→ **What is required**
Print the lines below from the line with "794x370 pixels." to the line with "This screenshot has height=808, width=1562." exactly, keeping both ends, and print no pictures.

Entries taken from a collection

==============================

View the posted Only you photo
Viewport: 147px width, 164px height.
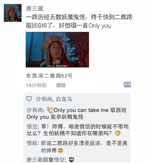click(x=57, y=50)
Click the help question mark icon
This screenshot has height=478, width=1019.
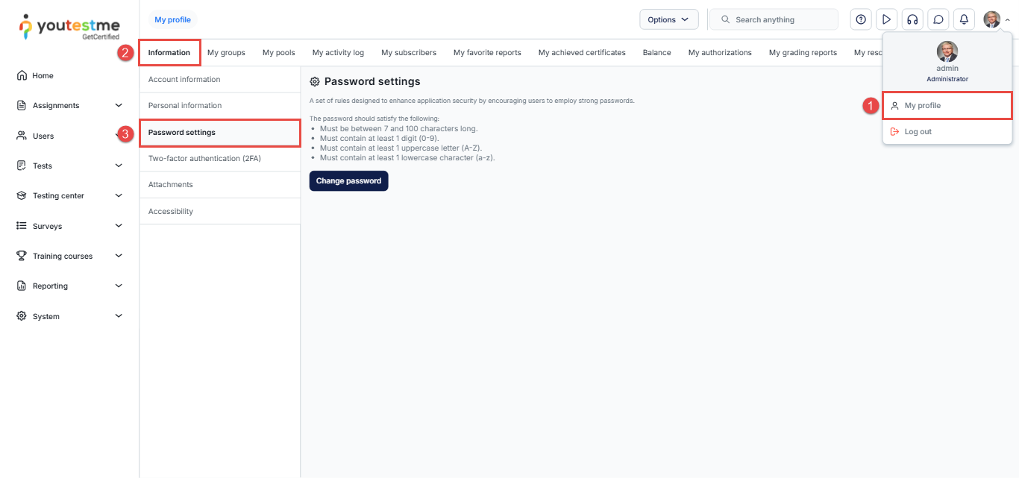[862, 19]
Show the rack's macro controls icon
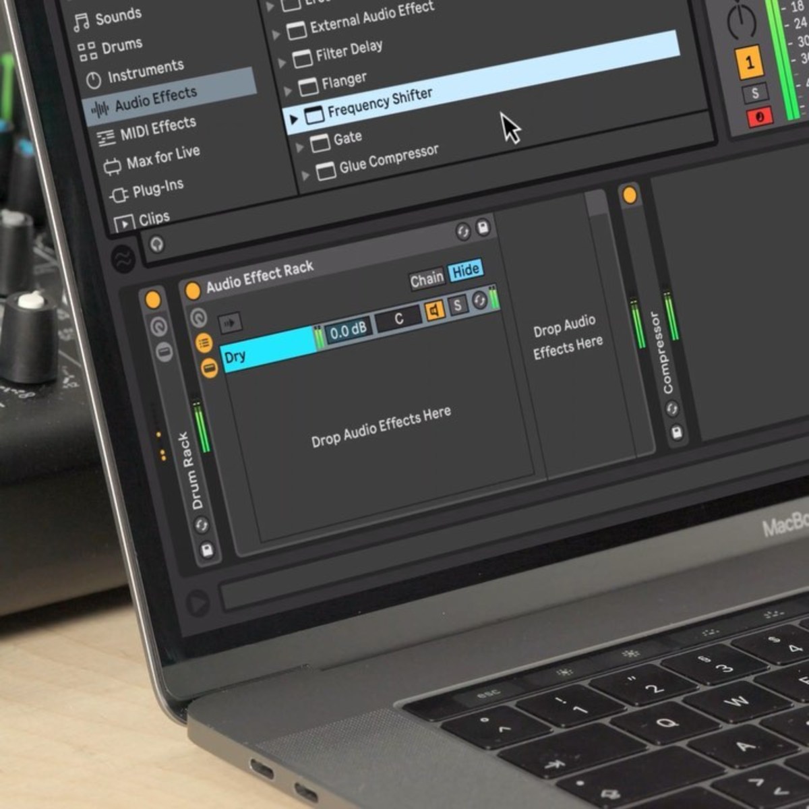 pos(198,318)
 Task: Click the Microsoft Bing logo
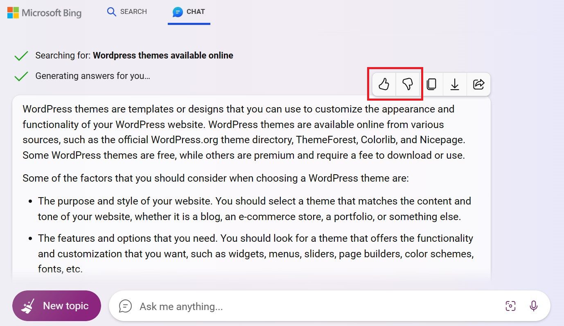point(44,13)
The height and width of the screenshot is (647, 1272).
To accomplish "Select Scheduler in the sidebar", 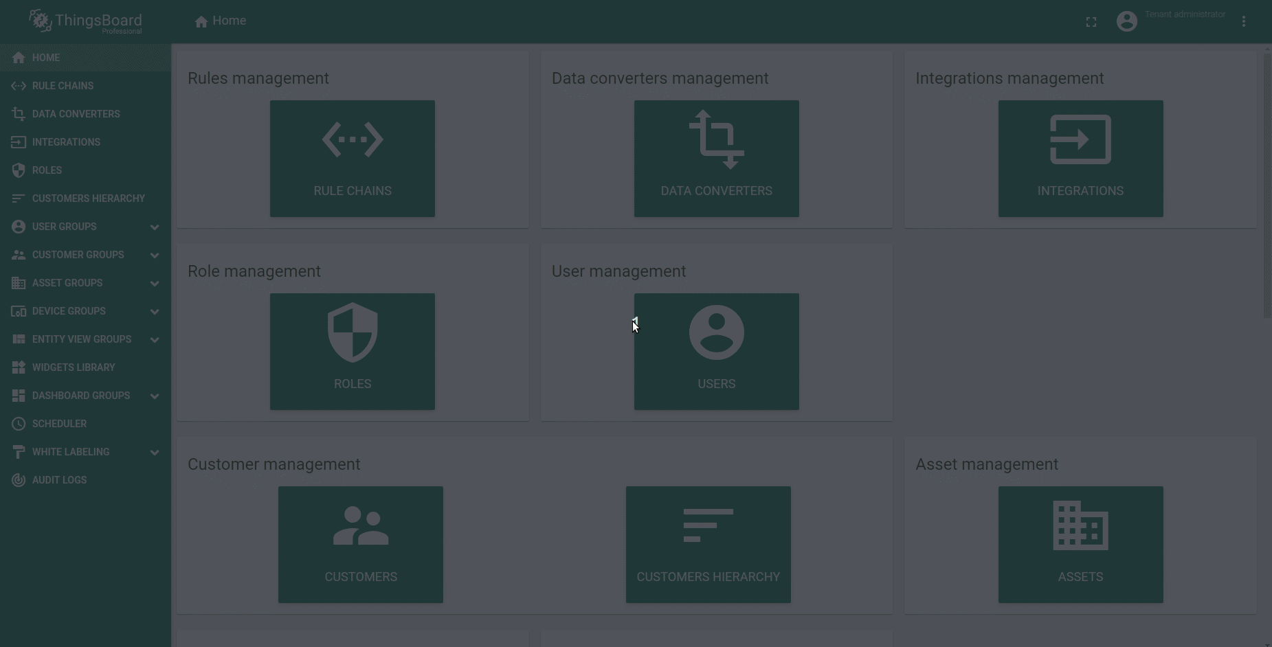I will point(59,424).
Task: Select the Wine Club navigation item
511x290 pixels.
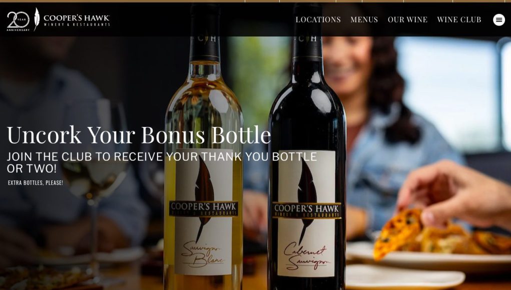Action: [459, 20]
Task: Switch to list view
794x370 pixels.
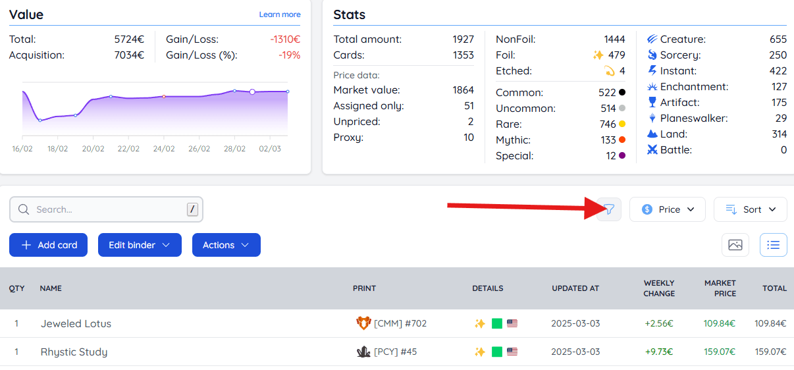Action: 774,245
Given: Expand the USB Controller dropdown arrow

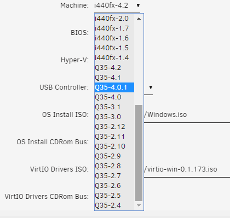Looking at the screenshot, I should [x=151, y=87].
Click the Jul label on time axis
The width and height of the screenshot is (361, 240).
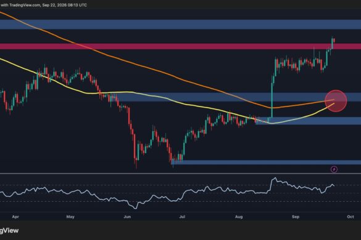pyautogui.click(x=182, y=217)
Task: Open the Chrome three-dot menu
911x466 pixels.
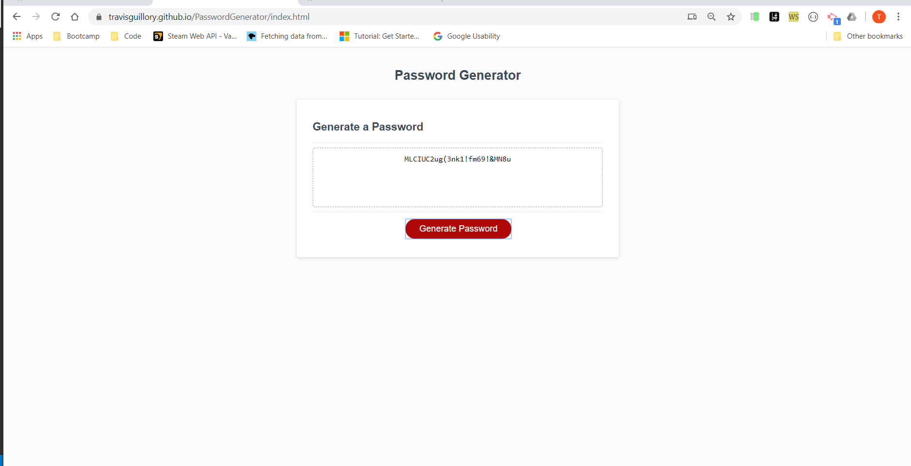Action: (898, 17)
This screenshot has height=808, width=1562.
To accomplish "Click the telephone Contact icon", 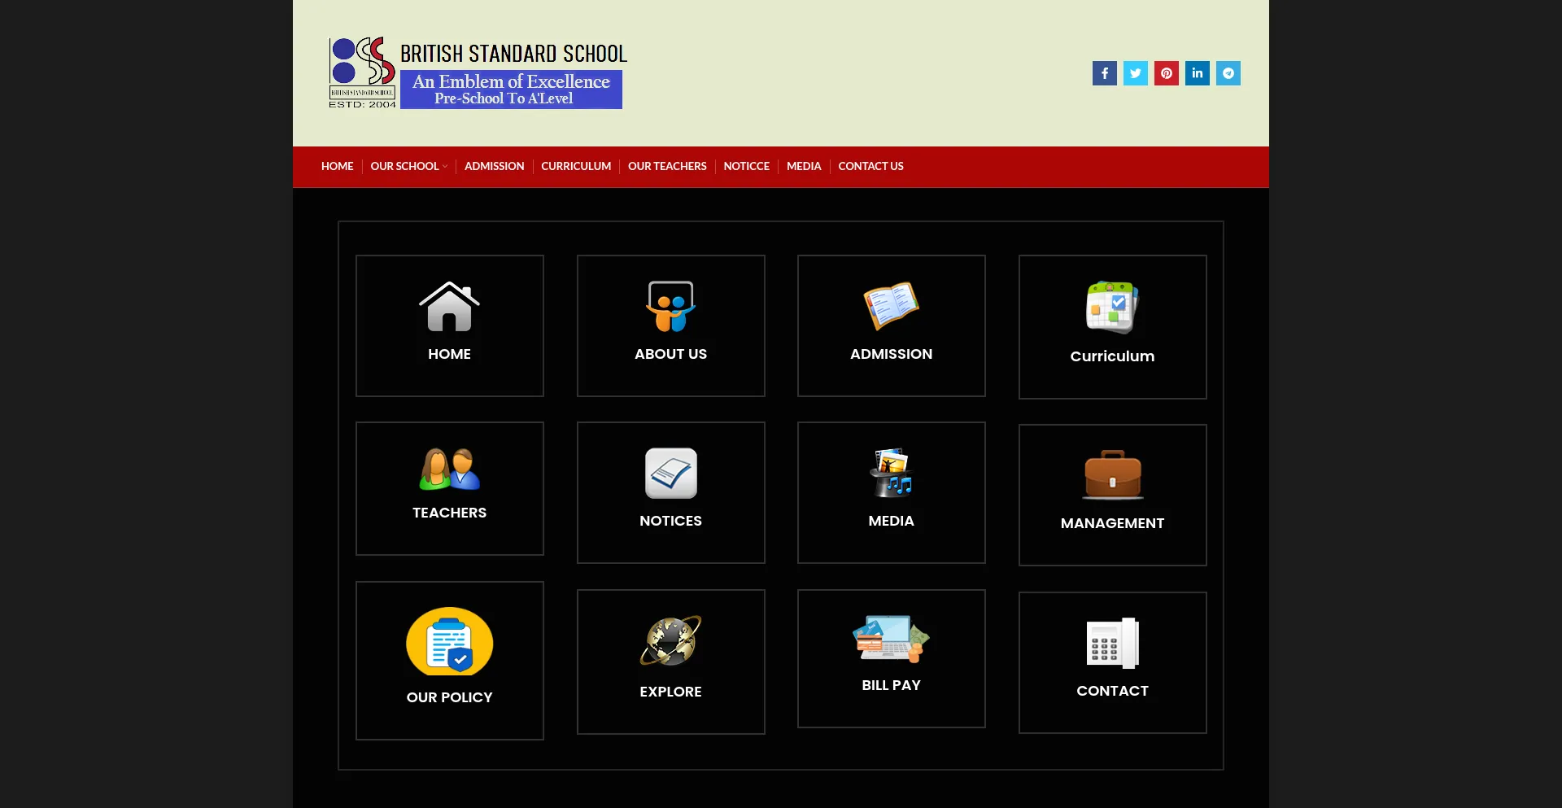I will point(1112,643).
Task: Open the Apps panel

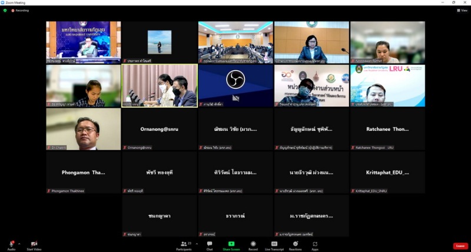Action: tap(315, 244)
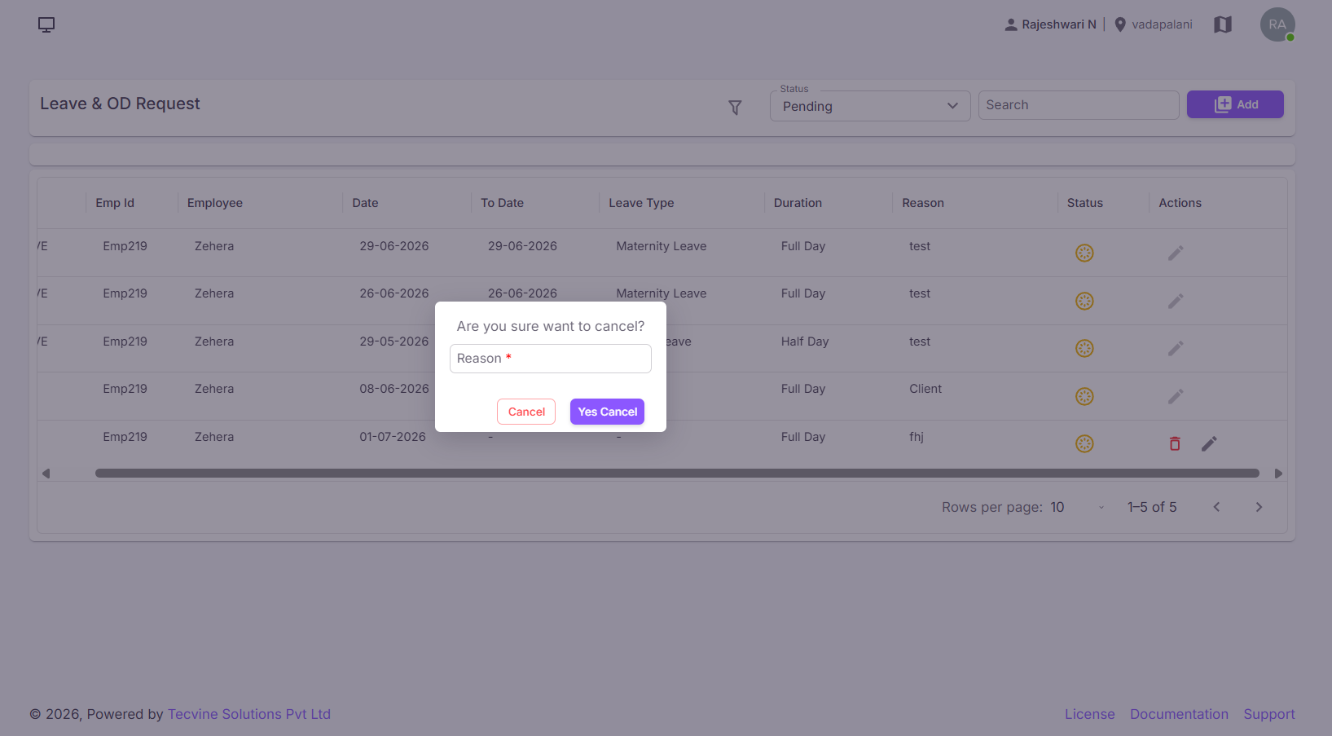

==============================

→ **Answer below**
794x370 pixels.
Action: 774,245
Given: Expand the USB Controller dropdown arrow

Looking at the screenshot, I should [x=151, y=87].
Click the Jul label on time axis
The width and height of the screenshot is (361, 240).
pyautogui.click(x=182, y=217)
Task: Open the Chrome three-dot menu
911x466 pixels.
Action: (898, 17)
This screenshot has height=808, width=1562.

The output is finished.